In a related editorial, Andrew M. Hill, PhD, senior visiting Research Fellow in the department of translational medicine at the University of Liverpool, and Francois Venter, MD, FCP, deputy executive director of the Wits Reproductive Health and HIV Institute, University of the Witwatersrand, noted that several countries are beginning to transition both first- and second-line treatment regimens to include dolutegravir. This could be an “important step” toward simplifying treatment and lowering costs, according to the authors. They estimated that fixed-dose combinations of tenofovir/lamivudine/dolutegravir average $75 per person-year in low-income countries, which is much less than the price of current first-line therapy.

“The results from EARNEST and other similar clinical trials suggest that NRTIs will retain efficacy in second-line treatment when used with protease inhibitors,” they wrote. “We now need to ensure that this protective effect also allows newer drugs such as dolutegravir to be used with recycled NRTIs in second-line treatment.”

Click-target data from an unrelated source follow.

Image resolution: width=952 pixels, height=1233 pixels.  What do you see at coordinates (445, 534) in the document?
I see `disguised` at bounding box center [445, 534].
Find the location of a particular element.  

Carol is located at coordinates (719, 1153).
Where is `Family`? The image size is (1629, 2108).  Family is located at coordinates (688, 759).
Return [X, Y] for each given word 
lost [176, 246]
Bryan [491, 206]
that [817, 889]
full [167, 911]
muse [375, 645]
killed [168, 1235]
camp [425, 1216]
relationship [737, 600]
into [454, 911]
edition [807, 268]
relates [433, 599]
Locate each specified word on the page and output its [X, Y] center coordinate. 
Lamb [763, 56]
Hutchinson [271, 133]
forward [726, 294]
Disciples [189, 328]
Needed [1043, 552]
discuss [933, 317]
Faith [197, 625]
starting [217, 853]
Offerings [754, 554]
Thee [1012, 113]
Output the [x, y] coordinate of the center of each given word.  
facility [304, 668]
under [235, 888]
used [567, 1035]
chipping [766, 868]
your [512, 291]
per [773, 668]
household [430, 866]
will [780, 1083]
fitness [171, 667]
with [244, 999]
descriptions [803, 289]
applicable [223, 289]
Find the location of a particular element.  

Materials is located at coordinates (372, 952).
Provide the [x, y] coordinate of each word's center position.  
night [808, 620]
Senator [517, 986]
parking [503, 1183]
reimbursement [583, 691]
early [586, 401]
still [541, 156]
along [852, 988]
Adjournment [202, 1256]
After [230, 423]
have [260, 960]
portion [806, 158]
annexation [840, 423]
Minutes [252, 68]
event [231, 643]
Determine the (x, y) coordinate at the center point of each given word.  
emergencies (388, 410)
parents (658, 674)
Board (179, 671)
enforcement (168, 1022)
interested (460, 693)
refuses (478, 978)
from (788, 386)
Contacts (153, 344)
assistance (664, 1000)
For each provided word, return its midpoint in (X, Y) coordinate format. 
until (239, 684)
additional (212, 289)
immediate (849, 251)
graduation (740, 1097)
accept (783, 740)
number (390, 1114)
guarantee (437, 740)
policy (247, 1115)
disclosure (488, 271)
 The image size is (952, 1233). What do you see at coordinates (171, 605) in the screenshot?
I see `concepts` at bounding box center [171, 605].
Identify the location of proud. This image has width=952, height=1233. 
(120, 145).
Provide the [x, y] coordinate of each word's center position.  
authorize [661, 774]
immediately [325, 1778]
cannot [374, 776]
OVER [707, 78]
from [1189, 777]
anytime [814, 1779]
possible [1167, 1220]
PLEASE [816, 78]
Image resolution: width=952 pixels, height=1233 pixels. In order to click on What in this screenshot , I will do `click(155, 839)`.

Raltegravir is sold under the brand name Isentress (Merck). Lopinavir/ritonavir is sold under the brand name Kaletra (AbbVie). – by Stephanie Viguers

Disclosures: Hakim reports receiving grants from The European and Developing Countries Clinical Trials Partnership and WHO; nonfinancial support from Abbott Laboratories, AbbVie, Gilead Sciences and Janssen Pharmaceuticals; and personal fees from Gilead Sciences, Johnson & Johnson and Mylan Pharmaceuticals. Venter reports receiving grants from the Bill & Melinda Gates Foundation, the South African Medical Research Council, Unitaid, and the United States Agency for International Development; personal fees from Adcock Ingram, Aspen, Gilead Sciences, Merck and Mylan Pharmaceuticals; and nonfinancial support from Gilead Sciences and ViiV Healthcare. Please see the study for all other authors’ relevant financial disclosures.